ITEM 1.  SECURITY AND ISSUER.

    The class of equity securities to which this Statement on Schedule 13D
(this "Statement") relates is the Common Stock, par value $.001 per share (the
"Common Stock"), of Europa Cruises Corp., a Delaware corporation ("Europa"),
with its principal executive offices located at 150-153rd Avenue East, Suite
200, Madiera Beach, Florida 33708.

ITEM 2.  IDENTITY AND BACKGROUND.

    This Statement is being filed by Mammoth Construction Company, Inc.
Retirement Trust, a trust organized under the laws of the State of California
("Mammoth"), and Jack Jevne.  Mammoth and Mr. Jevne are jointly filing this
Schedule because they may be considered to be a group.

    Mammoth is a corporate retirement trust, of which Jack Jevne is the sole
trustee.  Mr. Jevne's principal occupation is as a private investor.  The
business address of Mammoth and Mr. Jevne is 1254 East Valley Road, Santa
Barbara, California 93108.  Mr. Jevne is a U.S. citizen.

    During the last five years, neither Mammoth nor Jack Jevne has been
convicted in a criminal proceeding (excluding traffic violations or similar
misdemeanors), or was a party to a civil proceeding of a judicial or
administrative body of competent jurisdiction and as a result of such proceeding
was or is subject to a judgment, decree or final order enjoining future
violations of, or prohibiting or mandating activities subject to, federal or
state securities laws or finding any violation with respect to such laws.

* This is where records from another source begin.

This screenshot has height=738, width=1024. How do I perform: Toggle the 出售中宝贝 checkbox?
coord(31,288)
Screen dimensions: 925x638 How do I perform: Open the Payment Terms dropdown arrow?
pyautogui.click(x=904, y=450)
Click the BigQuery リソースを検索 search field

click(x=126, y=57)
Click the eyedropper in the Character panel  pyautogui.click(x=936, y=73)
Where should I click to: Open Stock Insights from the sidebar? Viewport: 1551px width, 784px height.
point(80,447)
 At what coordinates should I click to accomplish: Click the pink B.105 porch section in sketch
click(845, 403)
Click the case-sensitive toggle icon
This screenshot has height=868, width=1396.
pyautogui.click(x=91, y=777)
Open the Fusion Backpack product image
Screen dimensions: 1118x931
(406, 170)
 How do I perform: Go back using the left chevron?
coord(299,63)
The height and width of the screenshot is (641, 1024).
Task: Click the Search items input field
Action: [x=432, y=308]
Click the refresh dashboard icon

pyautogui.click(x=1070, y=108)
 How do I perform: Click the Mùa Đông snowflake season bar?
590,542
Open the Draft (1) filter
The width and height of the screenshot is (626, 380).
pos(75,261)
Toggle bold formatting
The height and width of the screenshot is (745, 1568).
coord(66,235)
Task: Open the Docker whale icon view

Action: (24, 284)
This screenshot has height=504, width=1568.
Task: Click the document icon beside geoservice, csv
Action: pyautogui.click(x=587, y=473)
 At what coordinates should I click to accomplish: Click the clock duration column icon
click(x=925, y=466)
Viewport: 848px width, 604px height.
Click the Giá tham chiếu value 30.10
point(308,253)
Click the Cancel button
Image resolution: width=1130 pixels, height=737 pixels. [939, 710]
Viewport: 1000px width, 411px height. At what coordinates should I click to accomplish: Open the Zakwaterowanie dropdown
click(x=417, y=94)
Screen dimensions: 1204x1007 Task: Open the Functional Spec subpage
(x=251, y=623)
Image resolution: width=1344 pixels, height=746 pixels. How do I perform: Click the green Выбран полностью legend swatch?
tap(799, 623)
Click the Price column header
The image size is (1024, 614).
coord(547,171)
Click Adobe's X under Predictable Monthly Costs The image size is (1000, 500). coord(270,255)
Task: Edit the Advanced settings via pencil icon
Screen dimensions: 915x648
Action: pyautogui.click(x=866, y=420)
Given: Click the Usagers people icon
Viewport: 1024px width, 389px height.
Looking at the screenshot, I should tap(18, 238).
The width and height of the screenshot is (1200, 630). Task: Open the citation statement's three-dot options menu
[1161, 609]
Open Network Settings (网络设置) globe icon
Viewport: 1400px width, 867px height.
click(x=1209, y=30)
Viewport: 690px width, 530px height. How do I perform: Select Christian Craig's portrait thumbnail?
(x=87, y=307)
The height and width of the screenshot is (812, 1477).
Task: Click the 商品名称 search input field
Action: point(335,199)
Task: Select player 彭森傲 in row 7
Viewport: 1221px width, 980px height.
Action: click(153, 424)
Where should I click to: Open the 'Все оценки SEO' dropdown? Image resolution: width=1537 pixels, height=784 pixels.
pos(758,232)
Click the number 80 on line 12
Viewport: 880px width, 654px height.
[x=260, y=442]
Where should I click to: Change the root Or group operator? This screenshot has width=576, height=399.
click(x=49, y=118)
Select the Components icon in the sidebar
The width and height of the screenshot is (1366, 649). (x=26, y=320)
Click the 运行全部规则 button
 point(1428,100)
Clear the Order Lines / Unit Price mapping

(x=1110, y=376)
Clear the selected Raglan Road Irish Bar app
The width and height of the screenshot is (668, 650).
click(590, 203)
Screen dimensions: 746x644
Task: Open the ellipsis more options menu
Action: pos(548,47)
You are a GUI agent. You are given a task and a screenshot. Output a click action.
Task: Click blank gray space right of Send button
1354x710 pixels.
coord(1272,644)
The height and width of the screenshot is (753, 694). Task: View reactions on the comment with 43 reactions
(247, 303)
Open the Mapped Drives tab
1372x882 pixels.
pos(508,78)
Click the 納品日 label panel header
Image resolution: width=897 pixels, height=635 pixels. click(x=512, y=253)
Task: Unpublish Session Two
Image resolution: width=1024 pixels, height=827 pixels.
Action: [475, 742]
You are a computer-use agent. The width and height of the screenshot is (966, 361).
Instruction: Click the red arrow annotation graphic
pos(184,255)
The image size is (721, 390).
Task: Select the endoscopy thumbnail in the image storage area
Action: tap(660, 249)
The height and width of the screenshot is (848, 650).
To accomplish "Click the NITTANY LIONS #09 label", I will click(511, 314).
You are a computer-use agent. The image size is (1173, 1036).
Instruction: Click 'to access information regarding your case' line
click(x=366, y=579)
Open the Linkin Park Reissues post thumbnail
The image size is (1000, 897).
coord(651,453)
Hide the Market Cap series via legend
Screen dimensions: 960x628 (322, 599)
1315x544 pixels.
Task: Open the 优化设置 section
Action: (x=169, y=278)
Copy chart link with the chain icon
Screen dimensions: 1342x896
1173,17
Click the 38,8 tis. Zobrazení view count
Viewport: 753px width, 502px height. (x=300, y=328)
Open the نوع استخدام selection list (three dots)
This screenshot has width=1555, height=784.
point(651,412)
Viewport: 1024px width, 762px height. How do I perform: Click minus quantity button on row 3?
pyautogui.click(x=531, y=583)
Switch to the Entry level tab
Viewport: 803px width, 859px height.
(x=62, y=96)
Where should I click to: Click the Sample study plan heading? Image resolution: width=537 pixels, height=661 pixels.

ITEM 3.  SOURCE AND AMOUNT OF FUNDS OR OTHER CONSIDERATION.

    During the period of January 1994 through April 1994, Mammoth loaned
Albermarle Investments and Consulting Group S.A. ("Albermarle") an aggregate of
$1,301,000.  On May 31, 1997 Albermarle repaid the loan by transferring 604,363
shares of Common Stock to Mammoth and granting Mammoth a ten year option (the
"Albermarle Option") to purchase an additional 400,000 shares of Europa Common
Stock.  In addition, in connection with the repayment of the loan, Avalon
Investments S.A. ("Avalon"), an affiliate of Albermarle, granted Mammoth a ten
year option (the "Avalon Option") to purchase 400,000 shares of Europa Series S
8% PIK Convertible Preferred Stock (the "Preferred Stock").  Each share of
Preferred Stock is presently convertible into one share of Europa Common Stock. 
In the case of each of the Albermarle Option and the Avalon Option, the exercise
price is $3.00 per share.  Mammoth has agreed with Albermarle and Avalon that
any proceeds in excess of $3.00 per share realized on the shares purchased by
Mammoth pursuant to the Albermarle Option and the Avalon Option will be divided
equally between Mammoth and Albermarle, in the case of the Albermarle Option,
and Mammoth and Avalon, in the case of the Avalon Option.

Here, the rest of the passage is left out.